Directions:
a. In the CT angiography text, what is injected intravenously after the contrast medium containing iodine?
b. Pick up the CT angiography text after its last sentence and carry it on.

Exercise text:
^^^^^^^^
CT Imaging

CT Angiography

Multi-detector CT technology has enabled radiologists to assess vascular structures throughout the body without the need for an interventional procedure in theatre. Contrast medium containing iodine, injected intravenously followed by a saline injection, creates a bolus of contrast agent in the arterial system and generates an angiographic image.

CT Angiography is particularly useful for diagnosis and evaluation of diseases of blood vessels in the brain, kidneys, legs, lungs, heart and neck, especially in the
following contexts:

• Atherosclerosis in the arteries of the neck which can lead to a stroke due to narrowing or occlusion of the carotid or vertebral arteries.
• Pulmonary embolism – clots in the arteries that supply the lungs
• Aneurysms in the brain and aorta.
^^^^^^^^
Data under study:

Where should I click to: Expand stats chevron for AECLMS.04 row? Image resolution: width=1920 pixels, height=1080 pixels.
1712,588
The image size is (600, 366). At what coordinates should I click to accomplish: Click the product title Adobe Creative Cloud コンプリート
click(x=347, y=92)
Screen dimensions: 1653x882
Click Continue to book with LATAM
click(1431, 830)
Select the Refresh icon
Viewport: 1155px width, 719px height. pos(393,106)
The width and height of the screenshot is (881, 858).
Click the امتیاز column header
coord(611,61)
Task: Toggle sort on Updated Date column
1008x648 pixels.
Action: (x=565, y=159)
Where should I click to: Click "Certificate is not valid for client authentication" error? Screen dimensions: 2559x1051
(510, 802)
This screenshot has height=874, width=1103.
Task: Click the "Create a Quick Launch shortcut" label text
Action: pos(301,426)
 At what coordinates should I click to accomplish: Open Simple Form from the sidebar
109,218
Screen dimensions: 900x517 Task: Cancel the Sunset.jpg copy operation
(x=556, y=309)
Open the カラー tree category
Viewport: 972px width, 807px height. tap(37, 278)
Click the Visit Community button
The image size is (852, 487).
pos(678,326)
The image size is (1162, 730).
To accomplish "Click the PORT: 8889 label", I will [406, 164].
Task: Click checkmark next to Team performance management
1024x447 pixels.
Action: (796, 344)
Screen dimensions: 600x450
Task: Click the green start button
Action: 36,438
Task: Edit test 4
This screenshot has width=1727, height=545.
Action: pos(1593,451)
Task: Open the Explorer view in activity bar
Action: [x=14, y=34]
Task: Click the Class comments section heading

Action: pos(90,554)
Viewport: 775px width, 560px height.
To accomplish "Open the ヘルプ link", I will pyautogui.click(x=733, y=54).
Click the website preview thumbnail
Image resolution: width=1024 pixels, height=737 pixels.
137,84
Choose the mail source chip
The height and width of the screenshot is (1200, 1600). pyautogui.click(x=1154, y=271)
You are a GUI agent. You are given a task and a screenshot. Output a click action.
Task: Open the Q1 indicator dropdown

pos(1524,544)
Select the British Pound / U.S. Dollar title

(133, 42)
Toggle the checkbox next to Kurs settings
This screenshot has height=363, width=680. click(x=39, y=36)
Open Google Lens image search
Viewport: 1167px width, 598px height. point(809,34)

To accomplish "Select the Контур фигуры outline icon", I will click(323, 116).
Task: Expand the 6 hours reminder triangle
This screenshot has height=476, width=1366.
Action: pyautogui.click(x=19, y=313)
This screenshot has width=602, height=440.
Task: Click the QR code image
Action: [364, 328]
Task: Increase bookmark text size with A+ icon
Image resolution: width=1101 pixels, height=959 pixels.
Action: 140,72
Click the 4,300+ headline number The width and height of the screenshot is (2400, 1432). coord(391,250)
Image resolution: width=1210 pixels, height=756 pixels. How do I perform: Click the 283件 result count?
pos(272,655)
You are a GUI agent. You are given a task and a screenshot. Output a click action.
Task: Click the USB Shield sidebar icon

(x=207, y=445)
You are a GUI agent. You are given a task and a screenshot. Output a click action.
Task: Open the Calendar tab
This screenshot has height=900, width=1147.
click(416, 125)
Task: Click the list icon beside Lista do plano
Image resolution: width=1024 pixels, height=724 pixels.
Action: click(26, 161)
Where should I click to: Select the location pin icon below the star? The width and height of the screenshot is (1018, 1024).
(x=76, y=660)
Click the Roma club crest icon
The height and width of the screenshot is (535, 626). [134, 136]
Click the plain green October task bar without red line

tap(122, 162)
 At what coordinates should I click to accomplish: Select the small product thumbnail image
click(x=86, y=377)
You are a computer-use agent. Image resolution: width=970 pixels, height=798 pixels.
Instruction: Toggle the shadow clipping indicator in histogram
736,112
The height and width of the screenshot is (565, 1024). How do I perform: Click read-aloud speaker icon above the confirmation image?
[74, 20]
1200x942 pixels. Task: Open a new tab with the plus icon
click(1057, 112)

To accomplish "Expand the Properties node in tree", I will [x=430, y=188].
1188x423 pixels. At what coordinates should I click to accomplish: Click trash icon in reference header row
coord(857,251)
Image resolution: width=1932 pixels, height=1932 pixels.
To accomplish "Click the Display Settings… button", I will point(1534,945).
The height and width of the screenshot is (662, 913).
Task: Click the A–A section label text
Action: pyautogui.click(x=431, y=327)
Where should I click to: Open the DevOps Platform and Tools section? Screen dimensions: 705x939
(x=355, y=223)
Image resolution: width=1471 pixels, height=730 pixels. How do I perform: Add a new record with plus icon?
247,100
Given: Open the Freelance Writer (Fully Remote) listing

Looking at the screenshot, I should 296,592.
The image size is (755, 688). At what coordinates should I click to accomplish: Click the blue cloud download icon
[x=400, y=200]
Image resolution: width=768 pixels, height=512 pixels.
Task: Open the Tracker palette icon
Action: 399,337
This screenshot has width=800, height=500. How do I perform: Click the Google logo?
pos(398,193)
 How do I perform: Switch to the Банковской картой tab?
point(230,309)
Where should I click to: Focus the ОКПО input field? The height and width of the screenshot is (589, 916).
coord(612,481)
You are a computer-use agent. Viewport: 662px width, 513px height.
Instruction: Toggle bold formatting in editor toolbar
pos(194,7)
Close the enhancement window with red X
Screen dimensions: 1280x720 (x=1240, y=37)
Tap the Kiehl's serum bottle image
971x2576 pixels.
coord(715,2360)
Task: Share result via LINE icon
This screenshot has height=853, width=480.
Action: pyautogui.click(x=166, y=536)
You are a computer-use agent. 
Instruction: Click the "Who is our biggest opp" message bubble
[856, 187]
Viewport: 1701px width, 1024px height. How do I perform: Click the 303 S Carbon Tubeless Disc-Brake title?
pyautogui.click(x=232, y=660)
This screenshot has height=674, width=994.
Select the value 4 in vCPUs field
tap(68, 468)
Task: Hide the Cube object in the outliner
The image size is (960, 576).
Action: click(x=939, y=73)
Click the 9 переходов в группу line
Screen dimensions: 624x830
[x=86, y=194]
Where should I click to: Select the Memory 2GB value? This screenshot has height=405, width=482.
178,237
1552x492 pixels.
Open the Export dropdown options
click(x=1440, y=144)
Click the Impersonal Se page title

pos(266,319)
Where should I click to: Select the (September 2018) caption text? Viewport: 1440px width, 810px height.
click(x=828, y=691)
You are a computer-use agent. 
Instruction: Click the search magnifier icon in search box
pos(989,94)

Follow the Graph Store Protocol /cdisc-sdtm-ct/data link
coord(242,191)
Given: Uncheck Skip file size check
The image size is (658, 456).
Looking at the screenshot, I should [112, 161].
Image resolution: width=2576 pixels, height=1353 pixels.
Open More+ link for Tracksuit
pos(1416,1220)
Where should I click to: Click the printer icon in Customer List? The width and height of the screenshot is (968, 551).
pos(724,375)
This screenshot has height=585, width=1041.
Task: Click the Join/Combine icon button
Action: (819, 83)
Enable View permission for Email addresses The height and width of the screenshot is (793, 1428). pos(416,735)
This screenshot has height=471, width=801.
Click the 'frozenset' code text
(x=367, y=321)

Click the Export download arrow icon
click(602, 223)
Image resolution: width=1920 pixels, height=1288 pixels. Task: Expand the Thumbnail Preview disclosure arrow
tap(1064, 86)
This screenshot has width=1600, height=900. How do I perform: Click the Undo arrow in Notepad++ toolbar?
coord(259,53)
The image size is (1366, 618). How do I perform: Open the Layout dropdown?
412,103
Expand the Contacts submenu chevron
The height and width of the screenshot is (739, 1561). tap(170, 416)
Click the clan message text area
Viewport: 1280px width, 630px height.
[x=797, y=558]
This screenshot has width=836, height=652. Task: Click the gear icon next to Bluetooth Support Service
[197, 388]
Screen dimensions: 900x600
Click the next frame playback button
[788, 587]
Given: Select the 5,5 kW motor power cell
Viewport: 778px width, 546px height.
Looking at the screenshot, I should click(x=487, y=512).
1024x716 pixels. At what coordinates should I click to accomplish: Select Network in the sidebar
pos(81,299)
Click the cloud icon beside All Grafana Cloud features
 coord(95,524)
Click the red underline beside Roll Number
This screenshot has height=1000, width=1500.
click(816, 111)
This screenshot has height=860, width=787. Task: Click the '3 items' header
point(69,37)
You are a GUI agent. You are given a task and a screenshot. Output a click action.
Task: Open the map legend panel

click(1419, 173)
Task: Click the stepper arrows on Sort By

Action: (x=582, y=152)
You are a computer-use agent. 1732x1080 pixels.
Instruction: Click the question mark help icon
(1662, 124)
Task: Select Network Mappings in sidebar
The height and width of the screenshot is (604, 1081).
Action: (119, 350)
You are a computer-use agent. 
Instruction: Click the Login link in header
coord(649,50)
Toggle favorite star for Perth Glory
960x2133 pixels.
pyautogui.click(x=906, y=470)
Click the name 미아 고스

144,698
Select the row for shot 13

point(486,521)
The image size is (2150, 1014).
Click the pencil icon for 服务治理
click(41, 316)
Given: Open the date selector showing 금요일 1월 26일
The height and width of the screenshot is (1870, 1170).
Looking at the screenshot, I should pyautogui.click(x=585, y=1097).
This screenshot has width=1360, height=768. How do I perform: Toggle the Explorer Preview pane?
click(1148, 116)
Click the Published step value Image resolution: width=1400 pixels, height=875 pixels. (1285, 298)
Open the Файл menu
^^^^^^^^
Answers by item:
a. A saline injection.

b.
• Planning for stenting of diseased vessels and evaluation post-stenting.
• Atherosclerosis in the arteries of the legs. The angiogram helps with the planning of the angioplasty or stenting procedure.
• Renal transplant planning. The angiogram helps to identify the number, position and condition of the arteries supplying the kidneys. This information is important when evaluating a candidate as a potential kidney donor.
• Pre-operative planning for the removal of a tumour.
• Identifying injury to blood vessels associated with trauma.